Com isto o BC faz a sua parte de forma correta, porém o restante que se consubstancia nos fundamentos reais decorrentes de fatores externos e internos é o imponderável, e que pode impactar sobre a formação do preço da moeda americana no nosso mercado como algo indefensável e frente ao qual o BC deve agir com serenidade, até mesmo sem ter instrumentos de reação.

O cenário externo está cada vez mais pessimista.
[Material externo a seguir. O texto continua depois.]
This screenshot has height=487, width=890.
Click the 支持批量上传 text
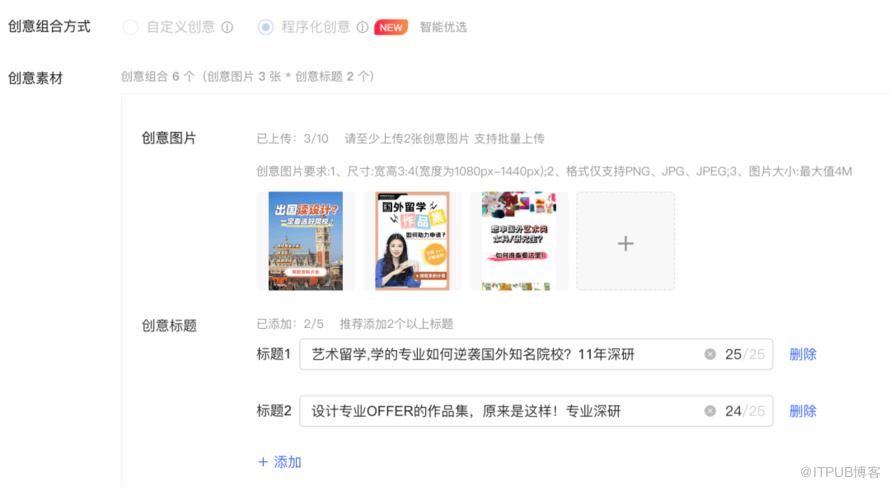(509, 138)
A valorização intensa do dólar frente às demais moedas do circuito global e mais severos sobre as moedas dos países emergentes é algo que se potencializa, e o acirramento da guerra comercial entre países de grande relevância econômica no cenário provoca fortes perturbações e estímulo ao desalento.

Afora questões geopolíticas ainda persistentes, o confronto comercial Estados Unidos versus China é altamente preocupante, pois além da questão comercial com intensas retaliações, há a realidade de que o Banco do Povo chinês é o grande financiador do Tesouro americano, e a China já sinaliza que poderá interromper sua demanda dos T-Bonds.

O BCE vem dando mostras de que tem a percepção de aumento de riscos para o crescimento global.

A apreciação do dólar frente às moedas emergentes deve ser consistente e isto é altamente preocupante.

E no caso brasileiro este cenário externo que já se revela altamente preocupante e tende a se acentuar, ocorre num momento em que a economia brasileira passa por rigorosa reavaliação de suas perspectivas e o cenário político tem ambiente de elevada indefinição.

No RTI divulgado pelo BC hoje a autoridade monetária reduziu bruscamente a sua projeção de crescimento do PIB para este ano de 2,6% para 1,6%, colocando como uma das causas a greve dos caminhoneiros, mas no nosso entendimento esta atribuição é simplesmente um “escape”, visto que já era notória a decadência da atividade econômica, e, revê a projeção para o IPCA agora 4,2%, que vinha sendo mitigada embora perceptível pela sociedade o seu aquecimento, e que pode ir além pois será inevitável que a alta do preço do dólar provoque impactos secundários em todos preços da economia.

Complementarmente, o país convive com um ambiente de insegurança jurídica que pode agregar mais pressão sobre a perspectiva sobre a eleição sucessória presidencial que tem um ambiente bastante desalentador no momento e pode se agravar.

Será absolutamente necessário que o BOLETIM FOCUS, que contempla as projeções medianas do mercado financeiro, reveja suas indicações compatibilizando-as, no mínimo, com o contexto do RTI do BC, mas há indicativos que permite até que haja maior rigor.

Então, o que se espera é que o BC seja contundente na oferta de linhas de financiamento de moeda estrangeira com recompra suprindo desta forma a liquidez do mercado a vista, onde deve ocorrer a intensificação de saída de recursos estrangeiros que estavam na Bovespa e no mercado de renda fixa, que tendem a retornar ao mercado americano.

A pressão de demanda será inexorável, o preço da moeda americana deve sofrer impactos, mas a ação de irrigação de liquidez por parte do BC pode ter influência na contenção das exacerbações já que estabelece preço de venda a vista e recompra futura, que são parâmetros relevantes.

Afora isto, restará, como afirmamos, o imponderável.